Raúl Rivero.
El Nuevo Herald,
febrero 5, 2003.
Los cubanos, que llevan décadas bailando con la más fea, tendrán
ahora que irse a bailar al platanal de Bartolo. Me asiste la sabiduría
popular de este país para comentar cómo las nuevas generaciones de
bailadores han perdido las pistas.
Sucede que, de una manera gradual y persistente, se han eliminado los sitios
donde los amantes de la música popular iban a estrenar sus pasillos o a
repetirlos hasta el cansancio, bajo las noches indiferentes y cálidas y a
ritmo de orquestas con nombres astrales y sugestivos, como Las Estrellas de
Chocolate, Sensación y Las Maravillas de Florida.
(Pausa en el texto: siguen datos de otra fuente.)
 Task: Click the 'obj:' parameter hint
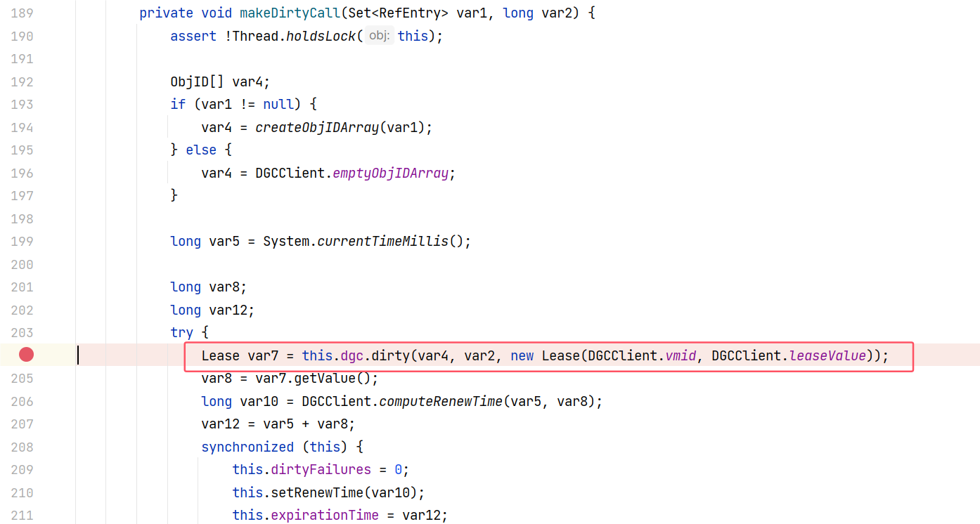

Los fanáticos del baile, esos exhibicionistas que veíamos
recoger pañuelos con la boca y ponerse vertical o hacerse un garabato en
equilibrio y de un solo pie encerrado en un zapato de dos tonos, se repliegan
hacia los solares a bailar frente a las familias y con horario fijo.
Aquellas señoras siempre un poco pasadas de peso, que organizaban
naufragios en los salones donde ya no cabía ni un gramo de sensualidad,
pertenecen a un reino extinguido o reducido a reuniones de habitud y viciosos de
los compases. Esas parejas sólo por el amor al baile, por reconocimiento
a la maestría, a la perfección de la pirueta, perdieron sus
espacios y, por el momento, parece que no se reencontrarán, como pasaba
antes, con los primeros acuerdos de Suavecito o a la entrada del coro de La engañadora.
Las marejadas de hombres y mujeres que bajaban hacia sus pistas los
atardeceres de los sábados y en las matinés de los domingos, están
dispersas y tratarán de verse con otros bailadores o se irán a
rumiar y a bostezar ante la severa pantalla del televisor.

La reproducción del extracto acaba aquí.